One of the strength of agent-based models is their ability to allow for diversity. Instead of just having one representative consumer, we can have hundreds of individual consumers, that each have their own wealth, their own income, their own age, and even their own utility functions. This makes it straight-forward to measure inequality, as well as other metrics that are based on variation within the population.

In this exercise, you will test the effect of varying utility functions as well as varying life expectancy on equality, as measured by the Gini coefficient, which is the most common metrics to measure equality.

This exercise is based on the known simulation from the previous exercises. However, to reduce noise, the demographics are not random any more and the population kept constant after an initial growth phase.

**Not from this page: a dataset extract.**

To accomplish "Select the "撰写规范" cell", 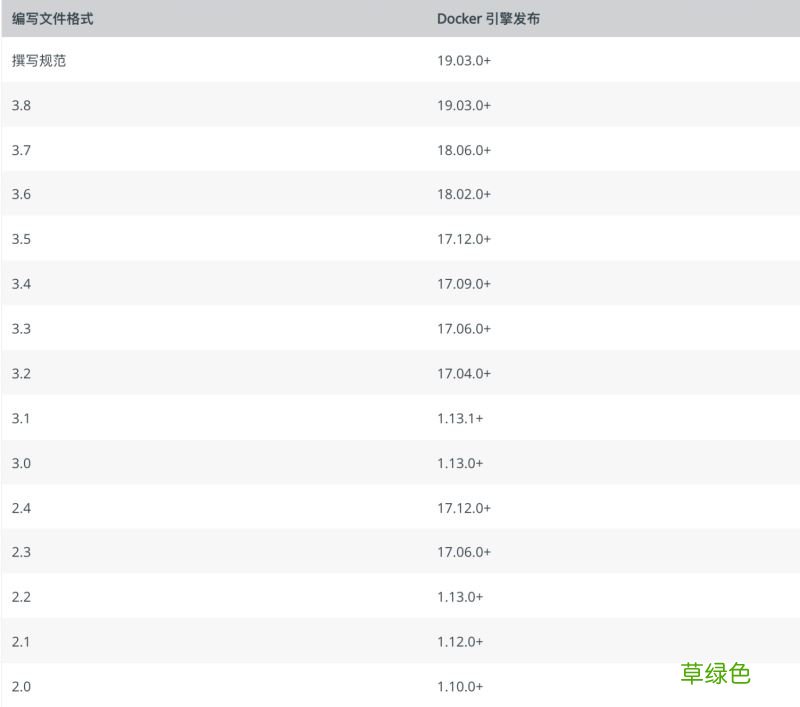I will coord(39,61).
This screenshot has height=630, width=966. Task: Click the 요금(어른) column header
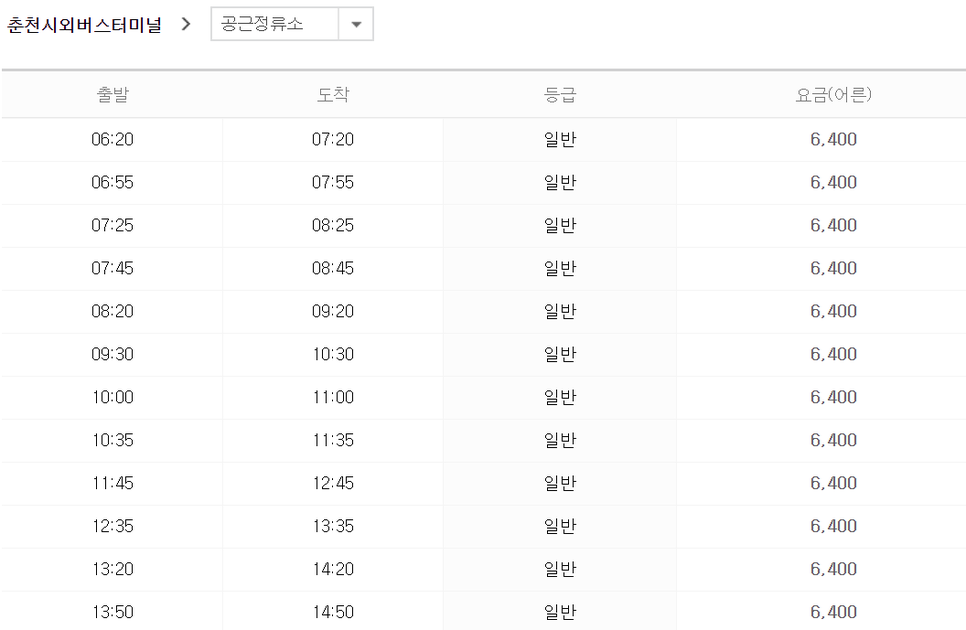833,94
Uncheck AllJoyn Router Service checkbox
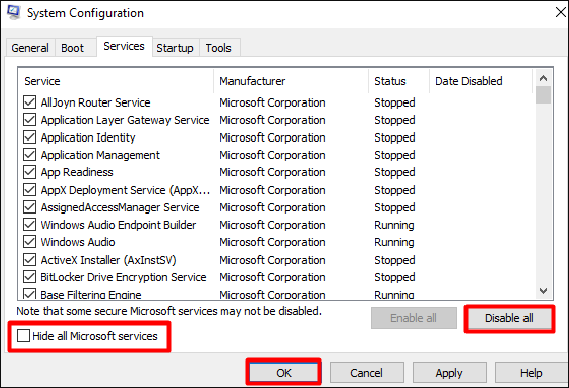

To further decrease noise, inheritance rules are adjusted, dividing all wealth of the dead equally among the whole population instead of assigning it to a random newborn as before. The consumers are investing according to the optimal (corrected) investment rule, assuming a daily interest rate of 0.5%. They pick the stocks with the highest dividend yields, but disregard yields when selling them.

Looking at the equality statistics of the basic scenario, you will notice that equality is much lower in the whole population than in each cohort individually! Overall, the wealth gini coefficient hovers above 0.4, but it rarely goes above 0.1 when looking at each cohort on its own. Can you explain why the observed inequality decreases when looking more "closely"?

So far, all agents have been born equal, just at different points in time. Let us check what happens when we give them varying utility functions. In particular, the simulation ex7-equality-util-variation is configured to give each agent a randomized utility function

$U(x_p, h_l) = \alpha log x_p + \beta log h_l$

with $\alpha + \beta = 2$ and $0.5 < \alpha < 1.5$ being randomly chosen in that range, using the uniform probability distribution.

Note that productivity has been adjusted such that the utility enjoyed from leisure time and the utility enjoyed from eating potatoes is about the same in the previous setting with $\alpha = \beta = 1$. So it is not so clear whether having a high $\alpha$ or a high $\beta$ is better.

Compare wealth and the utility equality of this new setting with the previous one. What do you observe?